The next year he launched ready-to-wear becoming more and more affected by the aspiring young and obsessed with making clothes easier to wear and more youthful. At Rive Gauche Paris, the first of his boutiques, the rails were filled with trouser suits, pop art dresses, vinyl raincoats, tunics, skimpy jumpers and there were long boots, thick tights, buckled shoes and clinky belts.
Other clothes for contempory dressing included 1940 and 50s suits, little black dresses, draped evening wear, kimono and dressing down coats and le smoking – a feminised dinner jacket.
By the 1969 student riots, his personal style had gone from rather buttoned up to hippie. He dedicated his collection for that year to the students and showed duffel coats and fringed suede suits. Saint Laurent became a cult figure to the young and fashionable but at the time thought of quitting.
In 1967, Yves Saint Laurent put women into trouser suits which were mercilessly mimicked and became part of female attire. He often showed them with high heels, lengthening the leg and lending attitude. But he was always determined that women in menswear remained feminine and the suits were often softened with bow tied blouses and matching sashes.

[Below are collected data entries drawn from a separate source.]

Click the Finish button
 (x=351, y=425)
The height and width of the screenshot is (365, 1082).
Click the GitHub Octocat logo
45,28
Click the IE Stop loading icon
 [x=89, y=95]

As an artist, aesthete and dreamer, he looked to, “the beauty of the past” for inspiration drawing on history, art and folklore. He picked up early on garments such as the American pea jacket, safari jacket, smocks and trench coats and endlessly re-interpreted them over the years to become iconic items – quintessential YSL. Yves Saint Laurent was not without controversy – in 1968, the transparent blouse and the chiffon dress revealing the breasts caused mild shock, as did a bride in a white trouser suit. In 1971, he did a collection evoking the 1940s – his favourite era – it was panned by the press as vulgar and tarty and it angered his compatriots who were reminded of the clothes of certain women in occupied France.

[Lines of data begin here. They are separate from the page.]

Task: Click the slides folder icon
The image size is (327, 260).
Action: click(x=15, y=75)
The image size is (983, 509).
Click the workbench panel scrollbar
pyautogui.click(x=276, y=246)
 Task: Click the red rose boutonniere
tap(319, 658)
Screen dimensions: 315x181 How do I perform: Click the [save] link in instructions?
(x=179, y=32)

Yves Saint Laurent appropriated the dress of various countries around the world including Japan, China, Spain and Scotland but masterfully re-interpreted them into his own inimitable style. Saint Laurent admired Chanel’s uniform and paid homage to her in his collections, the respect was mutual and she appointed him her successor. Schiaparelli also influenced him – he adopted her extended shoulder line, using her pagoda shoulder in a 1970s fantasy collection and he was also an admirer of Madeleine Vionnet, famous for her draping techniques.
YSL had long felt couture was anachronistic and predicted its demise, he felt it represented huge wealth and pampered women. He did drop it for a while only to be persuaded back. This was not hard as it was a great love. Unlike many designers, the fashion empire masterminded by Pierre Berge allowed him to deal in unadulterated opulence, with the likes of intricately beaded jackets based on art works, dripping full length furs and lustful evening ensembles. It was also where his brilliance with colour was shown to full effect – he had an extraordinary colour palette unparalleled in Paris.
Fed up with the plagiarism of his 1960s innovative designs, Saint Laurent did fantasy collections in the 1970s showing his versatility and theatricality. He was always able to arouse emotion with his clothes – for instance the 1976 so-called Opera Collection was received with much hysterical crying, screaming, shouting and thunderous applause.
He was on a constant quest for visual perfection which was reflected in his later collections. These were always the longest in Paris, the clothes becoming ever more refined, sophisticated and seductive. No other designer was so cherished – Yves Saint Laurent more than earned the wish to become a legend.